2) For each unit test setup an independent mock of the interface for your subject-under-test. You should not create catch-all mocks for all your interfaces, unless it's to be used for offline work.

3) If you replace the process, as in the business process, you need to redo the tests as well yes. If you replace the implementation, you must throw away your "white-box" tests but should be able to keep your "black-box" tests.

1) I haven't actually seen a tooling configuration that gives you the experience of having the concrete type in your code when you write code that uses an interface (in e.g. golang or Java) for the sole purpose of swapping it out in a test.

2) Right. I agree.

3) It looks like your original post in this thread says "Do not make black box tests. Make white box tests"

1) Me neither to be honest, but would love to see it.

3) All right. That was not my intend. I think they both do different stuff, some projects need both, some only need one or the other.

Definitely you should do that, but it's still useful to have automated API tests too. That way you can upgrade client libraries risk free (and even automate these upgrades with tools like https://dependabot.com/). If your tests are green then you're good.
If you have a database - try this https://github.com/xgenecloud/xgenecloud

Automatically generates REST & GraphQL APIs within seconds from your database schema.

Here is a demo on how to create 8000+ REST APIs within 10 seconds - https://youtu.be/NtCwnlLudnk

Not just mock - you may even consider writing the full backend on it.

Im the creator - happy to answer any questions.

edit : added demo link

your mother was a SOAP request
I feel like that might have been better mockery for 2010 than 2020. While there’s something to be said for mockery that goes over someone’s head (so that you get to feel smugly superior, and they just feel vaguely discomfited because they can tell you were deriding them, but they’re not sure how), it can also be nice if they understand, so that they know just how insulted they should feel.
Don’t bother with mock APIs tbh. I assume you’re trying to unit test the front end?

If anytime, write integration tests using something like selenium or whatever the latest hotness is.

Mockito exists as an option
Api-framework works really good for this
If you like wiremock, try https://intervene.dev - config in TypeScript with automatic https and CORS.

Open for questions + feedback [author]

https://miragejs.com/ is a great complement to frontend first development. Some folks on my team use it and love it. I tend to dev from back to front so I don't run into the need as much. If I do I typically just mock a JSON response in my frontend call function. Depending on the need I'll sometimes set the call to return an error response as well.
I use Mountebank extensively and it's a pleasure to use.
There are lots of variations depending upon your use case.

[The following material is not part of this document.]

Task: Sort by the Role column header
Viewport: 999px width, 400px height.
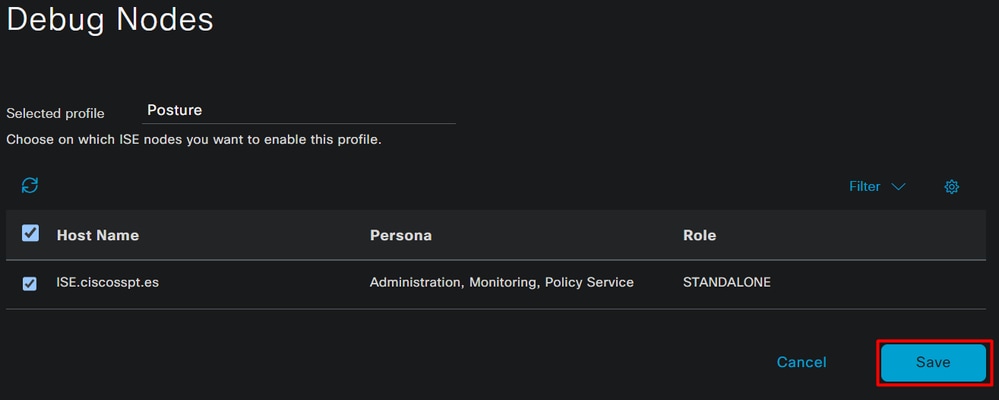Action: point(699,236)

For unit testing and CI you may want mock objects that are implemented in the same language as your code. Google search for "mock object <language>". That's where you'll find Mockito (Java) or Mocha Spy (NodeJS) or Testify (golang). This list never ends.

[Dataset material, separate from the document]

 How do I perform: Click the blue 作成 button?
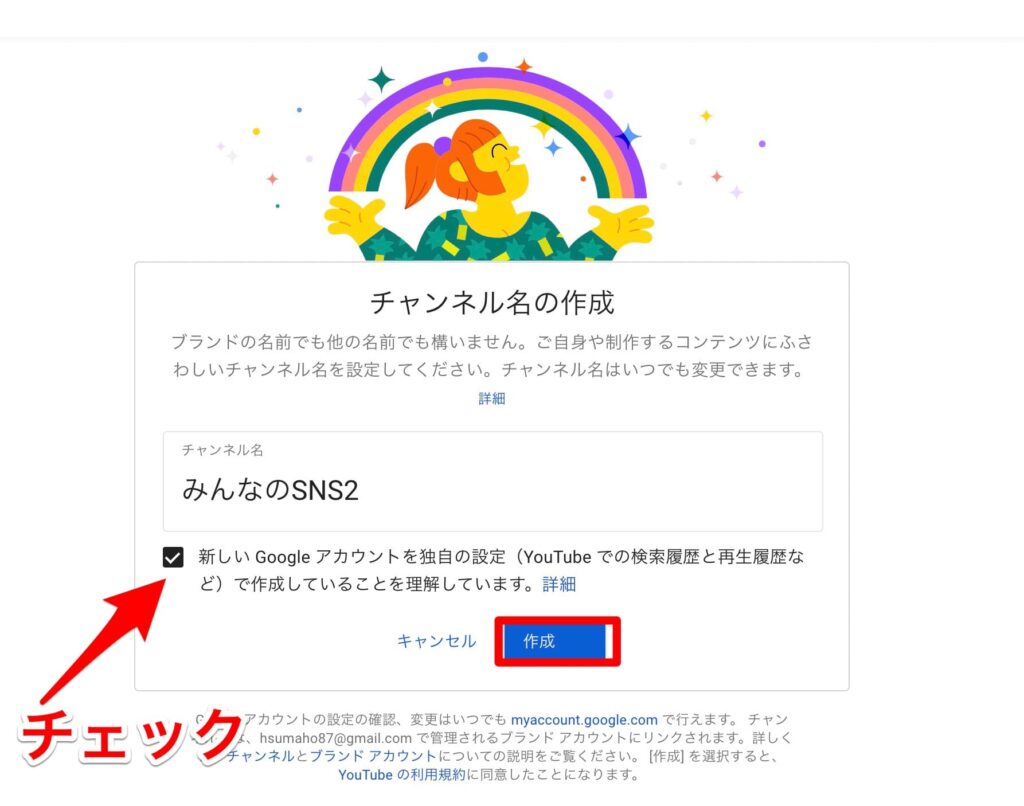[x=557, y=641]
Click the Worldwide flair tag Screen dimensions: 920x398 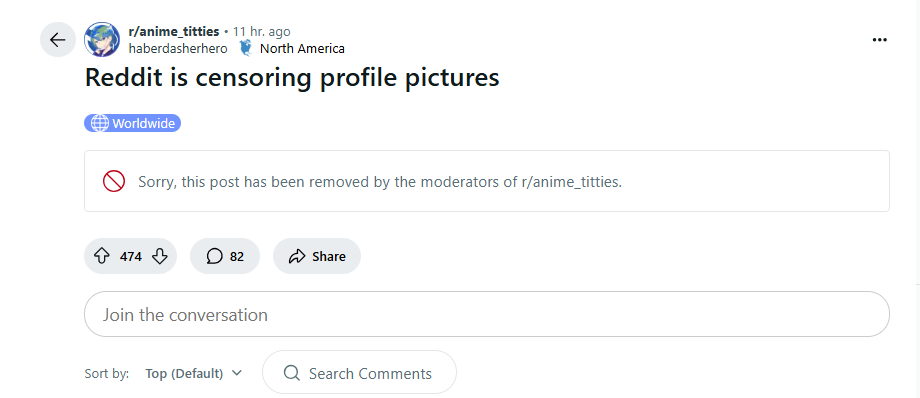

Specifically for unit testing of a UI, you may want your browser driver to handle this, ex: Cypress has built-in support for mock AJAX endpoints. https://docs.cypress.io/guides/guides/stubs-spies-and-clocks...

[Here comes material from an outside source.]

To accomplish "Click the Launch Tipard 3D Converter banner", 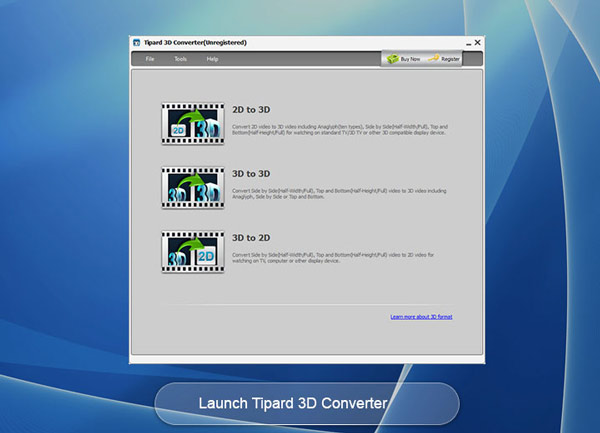I will click(306, 404).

If you want an endpoint you can call, Postman has a feature for this, there are several others like this in the comments (JSON Server, mmock, mountebank, etc.). https://learning.postman.com/docs/postman/mock-servers/setti...

If you need to capture traffic, check out goreplay or mitmproxy: https://github.com/buger/goreplay https://docs.mitmproxy.org/stable/

There is a whole class of "VCR" projects for recording traffic, these tend to be language specific (VCR is in Ruby), but there are ports to other languages: https://github.com/vcr/vcr https://github.com/bblimke/webmock

The vendor products tend to be labelled Service Virtualization. I used to work for one of those companies, ITKO, we were acquired by CA Technologies (now Broadcom) in 2011. There are vendor products from Micro Focus, Tricentis, Broadcom, Parasoft, etc.

It's important to think about your use case: local development, unit testing, CI, integration testing, performance testing, recording vs. programming, protocol support, payload support, etc. Many of the tools focus on just a subset of these areas.